Horsman v. Richmond, Fredericksburg & Potomac Railroad

155 Va. 934 | Va. | 1931

Browning, J.,

delivered the opinion of the court.

This was an action at law to recover damages from the defendant in error in the Circuit Court of Arlington county, *935Virginia, filed December 8, 1925. The parties will be subsequently referred to as they were related in the trial court.

The plaintiff was an employee of the Fruit Growers’ Express Company, a corporation, which operated a car building and repair yard, adjacent to Potomac Yards in Arlington county, Virginia, the cars being used for the transportation of fruits and vegetables.
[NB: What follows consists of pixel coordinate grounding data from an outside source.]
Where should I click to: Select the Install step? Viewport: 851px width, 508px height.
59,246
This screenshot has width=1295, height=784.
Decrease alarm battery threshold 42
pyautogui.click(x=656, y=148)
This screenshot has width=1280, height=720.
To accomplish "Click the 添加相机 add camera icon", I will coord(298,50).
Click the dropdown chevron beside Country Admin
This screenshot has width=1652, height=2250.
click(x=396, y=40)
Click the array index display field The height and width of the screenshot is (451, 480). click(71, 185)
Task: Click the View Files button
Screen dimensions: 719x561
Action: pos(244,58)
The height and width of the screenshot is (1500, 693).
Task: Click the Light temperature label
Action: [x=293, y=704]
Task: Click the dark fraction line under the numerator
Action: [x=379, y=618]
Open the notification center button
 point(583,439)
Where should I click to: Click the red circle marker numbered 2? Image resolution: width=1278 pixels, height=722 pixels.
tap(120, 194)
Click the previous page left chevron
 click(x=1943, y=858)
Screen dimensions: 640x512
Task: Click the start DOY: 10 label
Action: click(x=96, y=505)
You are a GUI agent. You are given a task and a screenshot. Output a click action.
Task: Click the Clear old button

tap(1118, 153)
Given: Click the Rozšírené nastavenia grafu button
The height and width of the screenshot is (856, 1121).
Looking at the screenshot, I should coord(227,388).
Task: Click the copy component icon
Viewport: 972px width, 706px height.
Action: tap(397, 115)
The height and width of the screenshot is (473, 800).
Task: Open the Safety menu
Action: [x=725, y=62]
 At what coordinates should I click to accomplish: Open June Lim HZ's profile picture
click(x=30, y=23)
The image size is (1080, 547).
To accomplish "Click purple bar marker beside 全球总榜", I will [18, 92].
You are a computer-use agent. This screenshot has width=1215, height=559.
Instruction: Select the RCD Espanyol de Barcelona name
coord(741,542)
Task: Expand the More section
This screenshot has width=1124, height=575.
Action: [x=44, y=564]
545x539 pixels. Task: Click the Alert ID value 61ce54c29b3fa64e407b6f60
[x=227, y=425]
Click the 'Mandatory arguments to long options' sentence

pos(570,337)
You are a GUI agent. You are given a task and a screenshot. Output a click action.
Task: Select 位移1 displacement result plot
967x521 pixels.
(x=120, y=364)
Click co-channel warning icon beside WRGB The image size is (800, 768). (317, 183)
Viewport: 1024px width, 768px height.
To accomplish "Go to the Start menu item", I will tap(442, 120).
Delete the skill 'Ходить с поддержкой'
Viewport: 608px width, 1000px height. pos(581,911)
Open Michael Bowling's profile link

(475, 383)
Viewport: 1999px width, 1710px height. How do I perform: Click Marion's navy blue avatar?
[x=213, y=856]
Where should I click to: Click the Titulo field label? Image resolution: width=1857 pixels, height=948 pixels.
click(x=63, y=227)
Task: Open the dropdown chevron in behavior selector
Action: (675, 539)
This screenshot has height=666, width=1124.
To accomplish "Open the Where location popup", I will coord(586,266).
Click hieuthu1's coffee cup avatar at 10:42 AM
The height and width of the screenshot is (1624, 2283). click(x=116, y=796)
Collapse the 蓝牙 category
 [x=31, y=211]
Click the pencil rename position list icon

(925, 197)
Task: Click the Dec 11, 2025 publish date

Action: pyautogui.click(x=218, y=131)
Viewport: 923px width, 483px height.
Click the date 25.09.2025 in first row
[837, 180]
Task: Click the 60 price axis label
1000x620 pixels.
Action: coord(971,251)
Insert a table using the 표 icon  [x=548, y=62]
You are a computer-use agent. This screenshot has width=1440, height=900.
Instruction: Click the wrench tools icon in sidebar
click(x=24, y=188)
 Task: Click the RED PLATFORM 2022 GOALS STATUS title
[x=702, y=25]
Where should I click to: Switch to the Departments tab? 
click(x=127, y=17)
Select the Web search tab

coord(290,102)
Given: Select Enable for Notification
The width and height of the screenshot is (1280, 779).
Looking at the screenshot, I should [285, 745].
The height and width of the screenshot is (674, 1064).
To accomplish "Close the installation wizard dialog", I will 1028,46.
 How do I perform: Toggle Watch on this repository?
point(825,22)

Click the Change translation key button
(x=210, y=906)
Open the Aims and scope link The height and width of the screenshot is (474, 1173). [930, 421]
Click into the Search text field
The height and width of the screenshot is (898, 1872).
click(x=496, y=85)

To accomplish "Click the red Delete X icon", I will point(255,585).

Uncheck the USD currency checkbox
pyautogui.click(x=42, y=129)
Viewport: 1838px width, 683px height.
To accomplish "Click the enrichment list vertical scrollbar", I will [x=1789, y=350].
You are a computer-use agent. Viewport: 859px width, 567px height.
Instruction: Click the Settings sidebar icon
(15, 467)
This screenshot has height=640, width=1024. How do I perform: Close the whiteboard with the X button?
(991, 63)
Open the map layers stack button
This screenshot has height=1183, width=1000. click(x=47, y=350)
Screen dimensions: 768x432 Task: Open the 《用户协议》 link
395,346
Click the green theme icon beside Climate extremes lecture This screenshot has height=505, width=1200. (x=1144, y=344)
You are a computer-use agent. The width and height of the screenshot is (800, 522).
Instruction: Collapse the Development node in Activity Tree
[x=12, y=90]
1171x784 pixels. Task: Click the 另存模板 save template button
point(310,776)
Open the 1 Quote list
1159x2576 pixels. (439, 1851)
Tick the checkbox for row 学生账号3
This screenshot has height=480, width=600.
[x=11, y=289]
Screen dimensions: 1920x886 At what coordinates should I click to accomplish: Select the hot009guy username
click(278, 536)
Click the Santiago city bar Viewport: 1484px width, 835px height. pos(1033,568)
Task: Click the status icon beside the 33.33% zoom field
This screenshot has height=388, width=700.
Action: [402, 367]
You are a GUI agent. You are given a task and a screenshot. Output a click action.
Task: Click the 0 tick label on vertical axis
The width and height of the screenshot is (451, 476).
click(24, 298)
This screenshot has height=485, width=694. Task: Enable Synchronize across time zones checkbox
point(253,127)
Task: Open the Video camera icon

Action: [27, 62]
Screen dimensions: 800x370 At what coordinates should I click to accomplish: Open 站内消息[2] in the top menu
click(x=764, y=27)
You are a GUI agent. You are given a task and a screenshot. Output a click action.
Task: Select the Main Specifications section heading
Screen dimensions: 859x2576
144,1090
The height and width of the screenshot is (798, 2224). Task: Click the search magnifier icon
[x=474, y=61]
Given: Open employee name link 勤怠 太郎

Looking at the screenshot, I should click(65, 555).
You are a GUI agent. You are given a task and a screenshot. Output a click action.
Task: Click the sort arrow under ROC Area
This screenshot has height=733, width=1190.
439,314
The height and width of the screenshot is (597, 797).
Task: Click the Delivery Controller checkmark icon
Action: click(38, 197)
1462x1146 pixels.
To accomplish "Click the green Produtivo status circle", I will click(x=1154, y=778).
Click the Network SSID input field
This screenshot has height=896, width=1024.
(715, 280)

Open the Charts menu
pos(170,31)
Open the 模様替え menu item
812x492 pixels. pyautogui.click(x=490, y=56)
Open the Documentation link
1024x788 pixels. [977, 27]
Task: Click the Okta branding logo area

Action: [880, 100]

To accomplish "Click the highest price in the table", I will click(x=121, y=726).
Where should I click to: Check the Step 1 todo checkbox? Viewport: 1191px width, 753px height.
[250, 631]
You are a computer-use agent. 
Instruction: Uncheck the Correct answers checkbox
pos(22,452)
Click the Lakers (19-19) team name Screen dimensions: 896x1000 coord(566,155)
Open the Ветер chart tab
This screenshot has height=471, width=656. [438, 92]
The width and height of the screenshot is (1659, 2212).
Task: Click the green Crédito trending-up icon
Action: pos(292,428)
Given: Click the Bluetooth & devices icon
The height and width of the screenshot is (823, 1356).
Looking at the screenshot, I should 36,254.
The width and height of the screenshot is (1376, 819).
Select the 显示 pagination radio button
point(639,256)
The defendant maintained and operated in Potomac Yards its tracks for its purposes as a common carrier.

The plaintiff alleged, in part, in his declaration that at the time of his injuries he was engaged in painting or re-stenciling a certain car belonging to his employer, which was one of a number of cars coupled together, which were stationary and standing on one of the tracks of Potomac Yards, that in passing from one side of the car, upon which he was working, to the other side he went underneath the car, and while his hands were grasping the west rail of the track, upon which the car was standing, for the purpose of pulling or extricating his body from underneath the said car, the defendant negligently caused one of its engines to run into or collide with the string of stationary cars and set them in motion, by which the rear wheels of the ■ said car passed over his hands and wrists, crushing them and causing the necessity of their amputation; and that the act of the defendant was wrongful, careless and negligent in its failure to give the plaintiff warning or notice of the movement of its engine, and its failure to keep a proper lookout and to have proper control of its said engine, etc., by reason of all which he suffered damages in the sum of $75,000.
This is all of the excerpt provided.